Already kind of exists, because:
If you’re thinking that you’ve seen the whole “build your own prom date plot” before, it’s because you have, more or less, in Weird Science. And, like, two different episodes of Buffy the Vampire Slayer, at least. And arguably My Fair Lady, sort of. It’s durable.
Bonus fact: This scenario would be an Oedipal nightmare of epic proportions.
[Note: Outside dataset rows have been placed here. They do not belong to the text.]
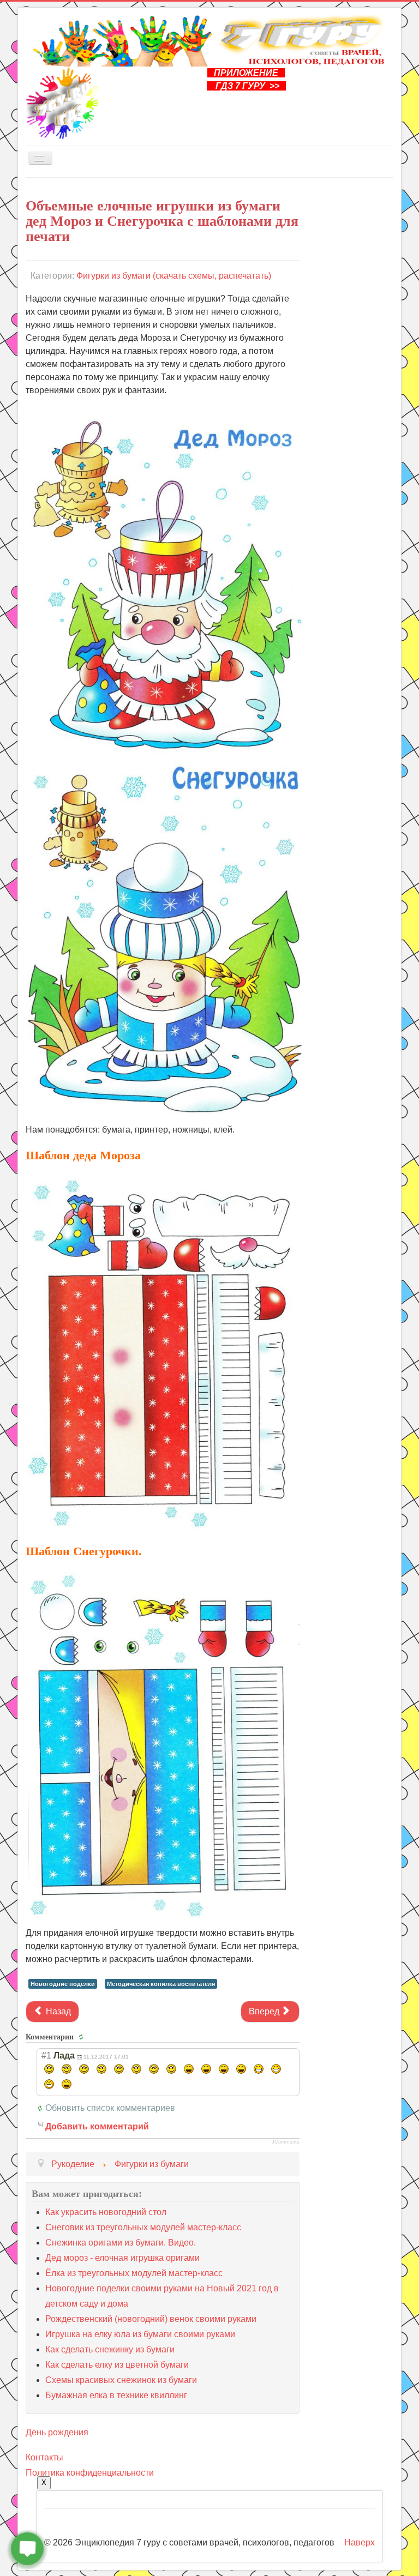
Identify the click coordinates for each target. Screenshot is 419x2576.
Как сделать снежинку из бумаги (110, 2349)
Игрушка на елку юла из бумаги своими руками (140, 2334)
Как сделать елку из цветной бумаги (117, 2364)
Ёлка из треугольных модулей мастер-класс (134, 2273)
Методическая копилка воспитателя (161, 1984)
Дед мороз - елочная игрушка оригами (122, 2257)
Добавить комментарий (97, 2126)
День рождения (57, 2432)
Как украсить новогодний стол (105, 2212)
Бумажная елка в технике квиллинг (116, 2395)
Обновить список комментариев (110, 2107)
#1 (46, 2055)
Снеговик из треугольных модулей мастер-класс (143, 2227)
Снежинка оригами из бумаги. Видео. (120, 2242)
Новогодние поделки (63, 1984)
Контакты (44, 2457)
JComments (286, 2142)
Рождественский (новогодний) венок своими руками (150, 2319)
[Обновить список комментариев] (83, 2036)
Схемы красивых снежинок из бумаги (121, 2380)
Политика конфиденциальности (90, 2472)
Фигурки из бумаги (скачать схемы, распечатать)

4) Sexy Teenaged Dr. Jekyll and Mr. Hyde In Love
This works out to be sort of the mirror image of the Frankenstein plot. This time, instead of building a perfect date, our teen chemistry whiz (we’ll make him a guy this time), is making a perfect version of himself. The obvious way to play this is to make the Jekyll character a dork, and the Hyde version impeccably cool. A slightly bolder and more interesting version would hew closer to Stevenson’s original vision, in which Jekyll isn’t trying to create an alter ego at all, but rather to repress his libidinous (and possibly homosexual) urges. That’s an impulse a lot of teenagers can relate to, I’m sure. One of the nice things about Jekyll/Hyde — well, one of the really problematic and gross things, in fact, but also one of the things that makes it a compelling story, is that Jekyll’s potion does seem to have the effects that he wants it to have, at least at first. He really does purify his “normal” persona. And in the versions where he’s provided with a love interest, she IS captivated by the new and improved Purity!Jekyll — there’s never a sense that completely repressing the Hyde persona was a bad idea in and of itself, even without the unexpected consequences. So translating this into highschool terms, you need a guy who feels like he could get his dream girl to like him if he wasn’t constantly distracted by how much he wants to have sex with her. He doses himself with Hormone-B-Gone, and it works! Not just as in “his urges go away,” but as in “he totally does get the girl.” Again, this plot is inherently kinky verging on creepy, since arguably what our teenaged Jekyll has done is to chemically delay the onset of puberty.
Step 1: Mr. Hyde.
Step 2: Sexy Hyde.
Step 3: Jekyll/Hyde is much less robust than some of the stories we’ve been looking at here. ALL it can really be “about” is mankind’s failed attempt to control the baser urges of its nature.
Step 4: To reverse this, we need a plot where mankind SUCCESSFULLY controls the baser urges of its nature.
Step 5: So we end up with a Jekyll/Hyde plot where eventually there is no Hyde. Rather, Jekyll creates a perfected super-serum that completely eliminates every unworthy human emotion. No bad side effects. Okay, maybe it makes you sparkle in the daylight. This being paranormal romance, I suppose it will have to turn out that lust is not an unworthy emotion (which is skirting pretty far afield from Stevenson’s original vision — but again, all you need is 25%).
Already kind of exists because:
And that’s all I have to say about that.
Now if you’ll excuse me, I need to get back to working on my own paranormal romance novel, tentatively titled “Sexy Teenaged Shark From Jaws In Love.” Hollywood, here I come!